How could I recover that?

Thanks.

onedb fsck is supposed to only perform changes aimed to correct consistency changes, like wrong quotas or metrics. If you got the database nuked and can somehow reproduce it, try to post the log and run onedb fsck with --verbose. To recover, you need to restore a previous database backup.

Hi,

When I saw that I have “lost” all configuration, first I did was stopping all opennebula services and run a “onedb recover” from the automatic backup done when, before, I ran “onedb fsck”. However, that restore has not restored configuration… but if you execute a “grep” inside the one.db file, you can see some lines containing “host_pool” entry, one per each host I had configured… so it seems database is “correct”, but there is some “extra” problem that are not allowing a correct status.

Thanks.

Hello,

Just confirming I had exactly the same issue. Even restoring the backup already taken by the fsck didn’t bring back the lost VMs/users etc.

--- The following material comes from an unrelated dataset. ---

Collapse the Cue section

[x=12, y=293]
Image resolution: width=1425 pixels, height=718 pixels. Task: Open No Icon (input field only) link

It’s almost as if it jumps the database back in time.

Marc

Hi,

exact! It seems all data saved in the database has been “removed”… Please, @dclavijo, is there any way to restore database that contains all data? As I said before, if you backup database and, then, over that backup file you run “grep” inside the file, you will see that all information are there… but if you restore the database again, that information doesn’t appear. In Dashboard and CLI, I have lost users, templates, downloaded (and modified) images, vnets, hosts…

Thanks.

Can you post:

  • the OS version
  • OpenNebula version
  • mysql/mariadb/sqlite/database software version
  • oned.conf section about DB config.

And if you can reproduce it reliably @Daniel_Ruiz_Molina @gigatux , please open a bug report.

Yes, of course:

  • the OS version → CentOS-7 7.9.2009
  • OpenNebula version → 6.4.0-1
  • mysql/mariadb/sqlite/database software version → sqlite 3.7.17-8
  • oned.conf section about DB config.
    DB = [ BACKEND = “sqlite”,
    TIMEOUT = 2500 ]

Now, opennebula daemon doesn’t start with this error: “Password file /var/lib/one//.one/sunstone_auth already exists but OpenNebula is boostraping the database. Check your database configuration in oned.conf.”

This is very strange, indeed. The last error message means the DB is empty or not accessible.

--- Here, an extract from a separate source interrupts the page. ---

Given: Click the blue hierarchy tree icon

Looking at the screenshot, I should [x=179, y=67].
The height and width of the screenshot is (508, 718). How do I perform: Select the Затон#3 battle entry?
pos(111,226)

It seems onedb fsck corrupt the database and onedb restore is not able to recover it. Btw, have you seen some errors running these two commands?

To recover the DB you may try:

  • remove /var/lib/one/.one folder
  • start opennebula to bootstrap the DB
  • stop the opennebula
  • run onedb recover

It would be nice to have a DB which cause such complications. Can you please share the DB to pczerny@opennebula.io

Hi,

I don’t remember if I saw (more) errors when I ran onedb fsck and onedb restore. I had to reconfigure all my environment because I needed that to run some important tests (all these problems happened in my OpenNebula “test” cluster).
So I can’t try to recover my DB running what you say to me. However, it is very important to me that you could know what happened to the database, because I have a production OpenNebula cluster (now with 800 VMs) and, if database crash in the same way… I will have to flight to the moon and stay there for the next 500 years.

I’m going to send to @pczerny a database backup that, I think, it was taken after stopping daemons and run onedb fsck.

Thanks.